I had some issues with private-only IPs - quite big data transfer bill when EC2s download stuff(~100s of GBs/day in various artifacts/Docker containers) through VPC NAT Gateway, so EC2s in my fleet usually had public IPs (with no incoming traffic allowed in Security Groups). However private IPs are the right way for docker-machine communication πŸ€” Are you using Terraform driver or a regular one?

TODOs for me:

  • [ ] Resolve conflicts
  • [ ] Make sure that sample config corresponds to config I tested internally
  • [ ] Ensure that there are no leftovers in new config submodule
  • [ ] Apply fixes to AZs and AMI selection in examples
  • [ ] Check what's wrong with private IPs & why there are timeouts

krzysztof-miemiec avatar Oct 22 '20 05:10 krzysztof-miemiec

@krzysztof-miemiec I'd just like to check the status: do you plan to work on updating this PR and getting it merged in? Have you decided to not pursue this?

Fuuzetsu avatar Dec 01 '20 06:12 Fuuzetsu

@Fuuzetsu I definitely would like to get this merged, however I had very little spare time to do this recently. I'll probably come with new commit(s) around the end of December. In the meantime, I can confirm that my fork works well when combined with adjusted terraform driver, creating spot instances using various machine types and AZs (as in example).

krzysztof-miemiec avatar Dec 06 '20 17:12 krzysztof-miemiec

I've been trying this out today. It seems quite nice so far though I've only just started. I should say that I never used terraform-aws-gitlab-runner before and am starting from this PR.

There is a feature request that I would like to add to this PR as it seems to fit the general agenda: allow some of the things from gitlab_runner_registration_config to be part of the runners block. This can mean that each of the registered runners will have its own token.

My main motivation for this is to be able to assign different tags per runner. A simple use-case is creating runners with instance types like t3.micro for small jobs but m5.large for something larger.
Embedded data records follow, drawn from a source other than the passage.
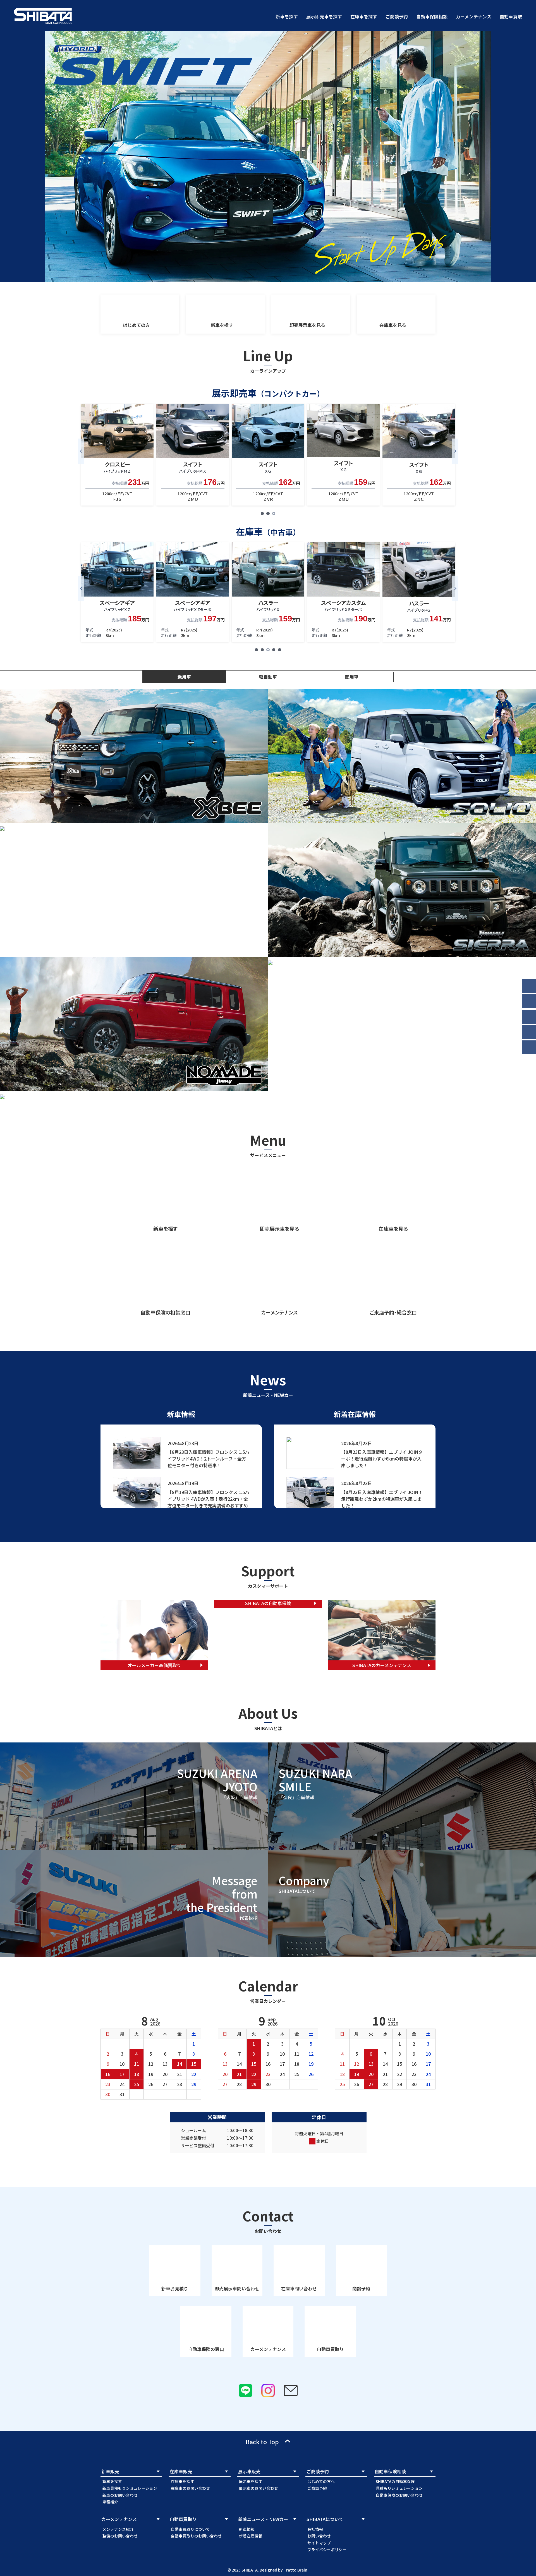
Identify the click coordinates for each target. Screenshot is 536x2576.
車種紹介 (110, 2502)
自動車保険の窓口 (206, 2349)
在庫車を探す (363, 16)
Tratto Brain (295, 2570)
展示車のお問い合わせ (258, 2488)
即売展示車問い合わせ (237, 2288)
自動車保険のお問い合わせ (399, 2495)
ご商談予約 (397, 16)
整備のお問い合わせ (120, 2536)
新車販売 (110, 2471)
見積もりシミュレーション (399, 2488)
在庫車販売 (181, 2471)
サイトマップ (319, 2543)
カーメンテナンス (473, 16)
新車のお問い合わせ (120, 2495)
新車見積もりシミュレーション (129, 2488)
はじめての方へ (321, 2481)
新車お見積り (174, 2288)
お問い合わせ (319, 2536)
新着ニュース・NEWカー (263, 2519)
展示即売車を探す (324, 16)
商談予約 (361, 2288)
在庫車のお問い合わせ (190, 2488)
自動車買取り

We can create and register such runners but there's no way to pick in .gitlab-ci.yml. You are allowed to specify tags key to filter but we only have one GitLab runner with multiple executors. Instead it'd be cool if each executor was registered by itself.

Fuuzetsu avatar Dec 09 '20 06:12 Fuuzetsu

A bug report: currently we have

data "aws_subnet" "runners" {
  id = var.subnet_id_runners
}

data "aws_availability_zone" "runners" {
  name = data.aws_subnet.runners.availability_zone
}
…
    aws_zone                  = data.aws_availability_zone.runners.name_suffix
…
      "amazonec2-zone=${aws_zone}",

This makes it impossible to use multiple AZs!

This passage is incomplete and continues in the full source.